Cito il nastro di Moebius per una ragione. Il narratore conferenziere di Montevideo, che per via della sua attrazione per Cortázar, accetta un invito a parlare nella capitale dell’Uruguay, è soltanto una delle variabili dei protagonisti dell’opera di questo autore spagnolo che è tra i nostri maggiori autori viventi. Vila-Matas in fondo manda in avanscoperta sulla pagina ogni volta dei funamboli che si incamminano su un nastro in cui non si può non precipitare. Ma non precipitano mai. È questo, mi pare, il nodo del lavoro di Enrique Vila-Matas. Come mai ci si può incamminare come un fatto automatico, e dunque per puro realismo, e poi di colpo ci si può trovare capovolti, rovesciati? Cosa succede? Qual è il punto in cui la realtà per come la conosciamo non esiste più? Se è la porta di una stanza d’hotel, dice il Cuadrelli alter ego dell’autore, tocca andare a cercarla. E se non la si troverà, beh, semplicemente il nastro si è rovesciato di nuovo.
In questo «tentativo di biografia dello stile», come lo definisce chi racconta la storia, c’è uno struggente e divertito amore per i conti che non tornano. E solo la letteratura, dice Vila-Matas insieme a Cervantes, Laurence Sterne, Borges, etc, ha il coraggio di dire che anche quella è la realtà. Negli ultimi anni della sua vita, Antonio Tabucchi diceva ripetutamente che, per quanto poche, la vita concede sempre altre opzioni.
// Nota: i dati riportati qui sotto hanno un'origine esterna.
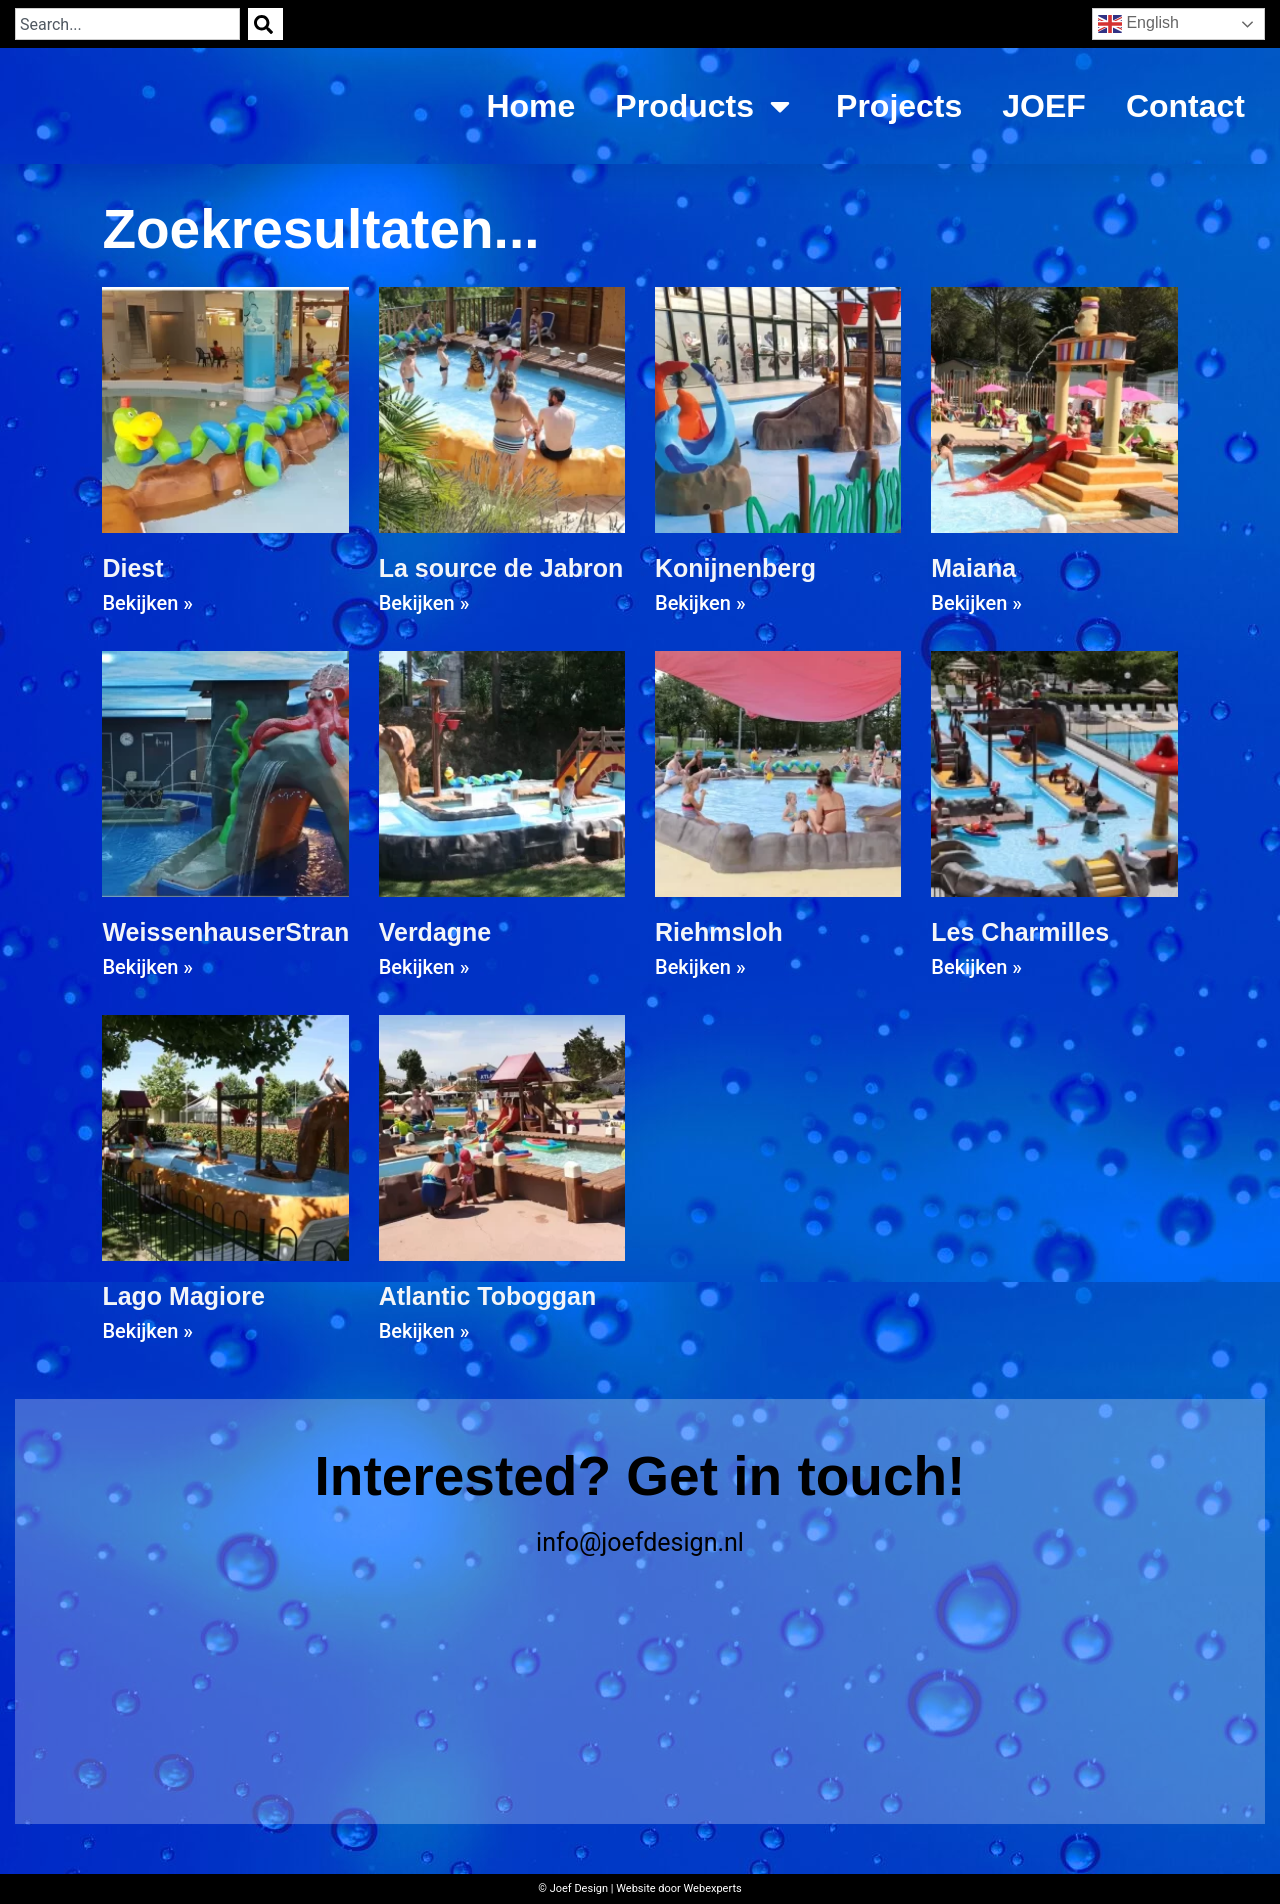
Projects (899, 106)
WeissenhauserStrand (233, 932)
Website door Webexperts (679, 1888)
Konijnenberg (735, 568)
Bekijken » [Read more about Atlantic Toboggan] (424, 1331)
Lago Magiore (183, 1296)
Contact (1185, 106)
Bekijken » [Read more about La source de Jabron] (424, 603)
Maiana (973, 568)
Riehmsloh (719, 932)
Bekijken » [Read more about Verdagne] (424, 967)
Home (530, 106)
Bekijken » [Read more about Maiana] (976, 603)
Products (705, 106)
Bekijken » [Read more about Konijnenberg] (700, 603)
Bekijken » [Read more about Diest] (147, 603)
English (1138, 24)
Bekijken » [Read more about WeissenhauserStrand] (147, 967)
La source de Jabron (501, 568)
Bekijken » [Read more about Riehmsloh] (700, 967)
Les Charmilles (1020, 932)
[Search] (265, 24)
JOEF (1044, 106)
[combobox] (127, 24)
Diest (132, 568)
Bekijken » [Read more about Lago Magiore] (147, 1331)
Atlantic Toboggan (488, 1296)
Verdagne (435, 932)
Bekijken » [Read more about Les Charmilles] (976, 967)
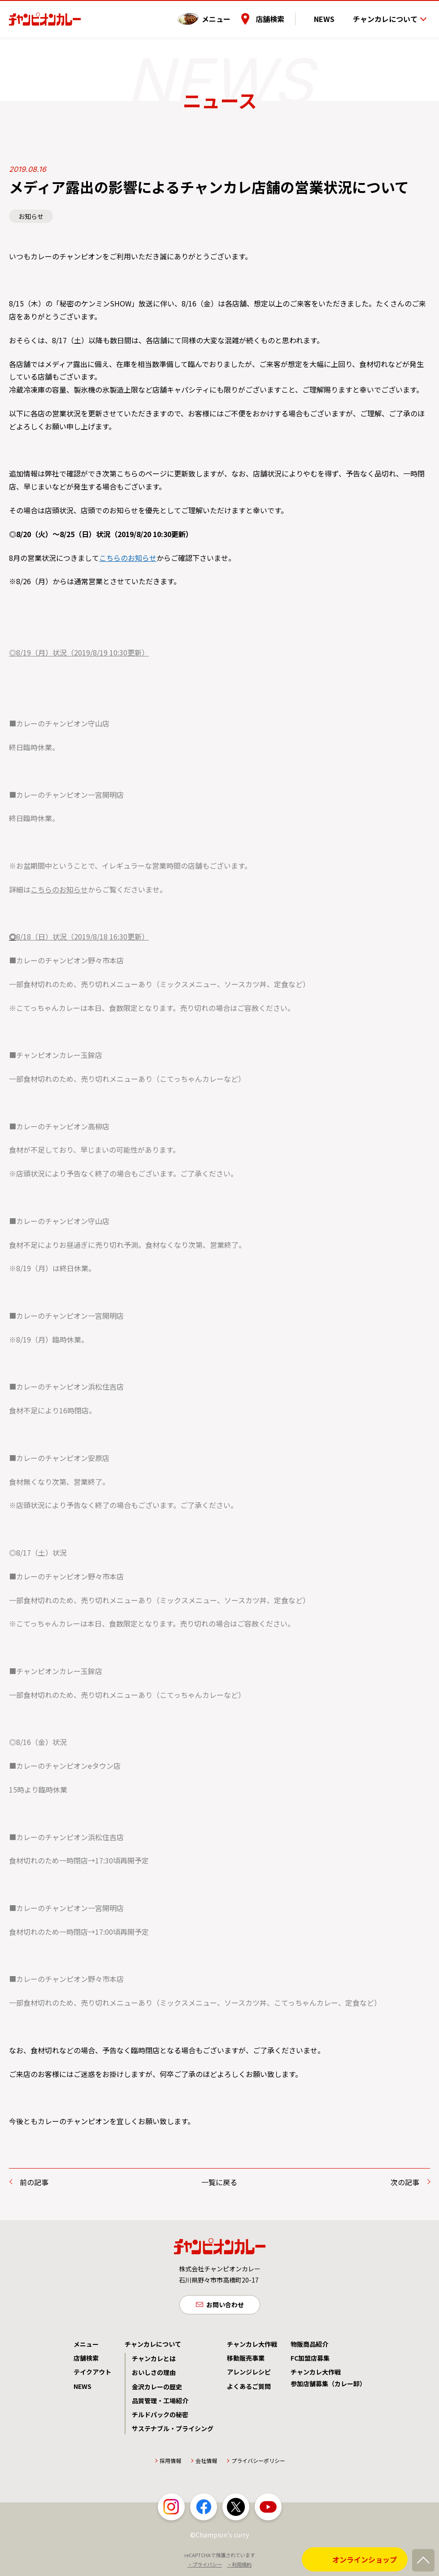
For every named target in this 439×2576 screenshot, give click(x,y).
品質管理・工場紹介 (160, 2402)
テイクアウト (92, 2374)
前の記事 (34, 2182)
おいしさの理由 (154, 2374)
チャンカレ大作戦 (252, 2346)
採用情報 (170, 2463)
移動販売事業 (246, 2360)
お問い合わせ (225, 2305)
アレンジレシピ (249, 2374)
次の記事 (405, 2182)
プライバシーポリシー (258, 2463)
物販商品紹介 (309, 2346)
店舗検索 (285, 13)
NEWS (332, 13)
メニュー (231, 13)
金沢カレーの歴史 (157, 2388)
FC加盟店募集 (310, 2360)
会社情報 (206, 2463)
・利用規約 (239, 2566)
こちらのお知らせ (127, 557)
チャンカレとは (154, 2360)
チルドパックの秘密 (160, 2416)
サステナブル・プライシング (172, 2430)
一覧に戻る (219, 2182)
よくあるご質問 (249, 2388)
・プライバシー (204, 2566)
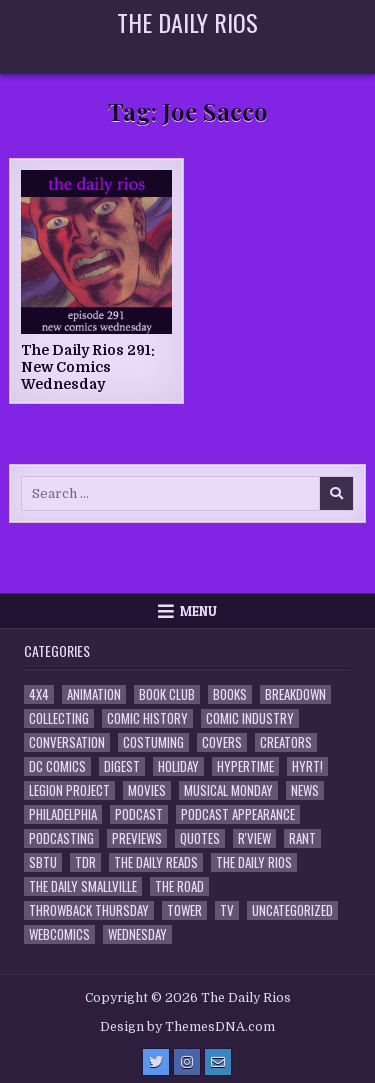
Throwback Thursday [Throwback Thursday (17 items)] (89, 910)
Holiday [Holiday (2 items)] (178, 766)
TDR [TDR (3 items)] (85, 862)
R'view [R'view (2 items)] (254, 838)
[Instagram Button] (187, 1062)
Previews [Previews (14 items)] (137, 838)
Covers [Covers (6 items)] (222, 742)
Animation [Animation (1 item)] (94, 694)
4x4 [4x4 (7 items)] (39, 694)
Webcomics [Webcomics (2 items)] (59, 934)
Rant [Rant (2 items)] (302, 838)
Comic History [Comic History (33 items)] (147, 718)
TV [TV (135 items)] (227, 910)
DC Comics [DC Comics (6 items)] (57, 766)
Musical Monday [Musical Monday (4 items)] (228, 790)
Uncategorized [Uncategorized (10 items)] (292, 910)
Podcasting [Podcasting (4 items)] (61, 838)
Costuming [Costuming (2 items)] (153, 742)
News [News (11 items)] (305, 790)
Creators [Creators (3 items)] (286, 742)
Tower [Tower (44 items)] (184, 910)
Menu (198, 611)
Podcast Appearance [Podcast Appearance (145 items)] (238, 814)
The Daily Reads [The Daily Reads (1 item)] (156, 862)
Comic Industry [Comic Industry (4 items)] (250, 718)
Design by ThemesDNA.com (187, 1027)
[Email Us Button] (218, 1062)
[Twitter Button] (156, 1062)
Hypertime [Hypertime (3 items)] (245, 766)
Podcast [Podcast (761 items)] (139, 814)
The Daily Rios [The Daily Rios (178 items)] (254, 862)
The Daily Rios (187, 22)
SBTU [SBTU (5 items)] (43, 862)
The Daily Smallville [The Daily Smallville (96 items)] (83, 886)
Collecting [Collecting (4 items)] (59, 718)
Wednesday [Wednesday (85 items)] (137, 934)
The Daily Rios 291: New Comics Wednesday (88, 367)
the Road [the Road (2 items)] (179, 886)
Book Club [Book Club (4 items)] (167, 694)
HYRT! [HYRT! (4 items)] (307, 766)
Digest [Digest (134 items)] (122, 766)
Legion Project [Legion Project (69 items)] (69, 790)
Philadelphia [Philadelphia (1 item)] (63, 814)
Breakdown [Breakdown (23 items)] (295, 694)
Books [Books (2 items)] (230, 694)
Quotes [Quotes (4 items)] (200, 838)
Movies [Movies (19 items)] (147, 790)
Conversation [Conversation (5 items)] (67, 742)
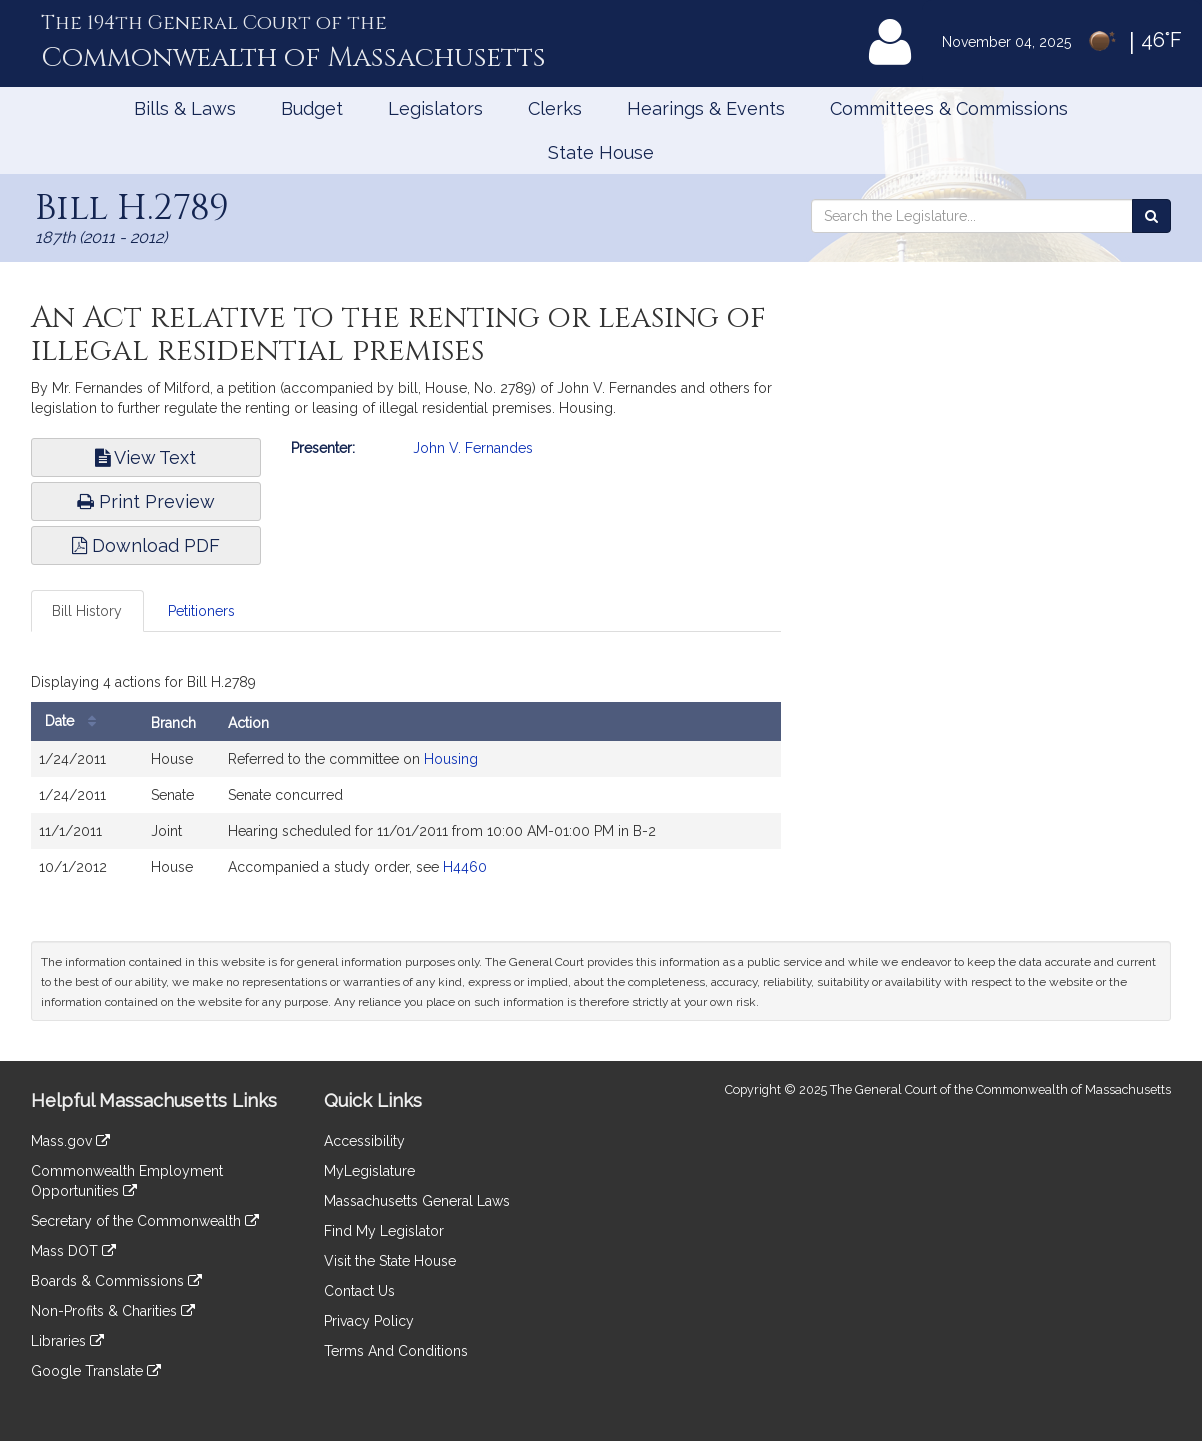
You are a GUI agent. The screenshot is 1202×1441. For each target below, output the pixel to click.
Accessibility (364, 1141)
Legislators (435, 108)
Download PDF (146, 545)
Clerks (555, 108)
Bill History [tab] (87, 611)
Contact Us (359, 1291)
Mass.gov (70, 1141)
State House (601, 152)
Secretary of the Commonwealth (145, 1221)
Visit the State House (390, 1261)
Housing (451, 759)
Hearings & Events (706, 108)
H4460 (465, 867)
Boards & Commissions (116, 1281)
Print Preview (146, 501)
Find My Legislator (384, 1231)
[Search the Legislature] (1151, 216)
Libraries (67, 1341)
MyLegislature (369, 1171)
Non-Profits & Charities (113, 1311)
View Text (145, 457)
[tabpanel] (406, 781)
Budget (312, 108)
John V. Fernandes (473, 448)
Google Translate (96, 1371)
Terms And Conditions (396, 1351)
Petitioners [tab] (201, 611)
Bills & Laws (185, 108)
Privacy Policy (369, 1321)
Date (75, 721)
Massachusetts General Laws (417, 1201)
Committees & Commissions (949, 108)
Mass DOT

Perché esiste il racconto di quella vita, in fondo. Per questo Enrique Vila-Matas mette proprio l’autore di Sostiene Pereira in apertura del suo romanzo. Tabucchi è in qualche modo il guardiano di quella porta che non si trova, con quel suo «indagare la realtà per poi arrivare a una realtà parallela, più profonda», che a volte accompagna quella visibile. Non sarebbe un buon titolo per un libro, La creazione spensierata?, si chiede il narratore. «Oggi Tabucchi è morto – si risponde – e non posso fargli né questa domanda né molte altre».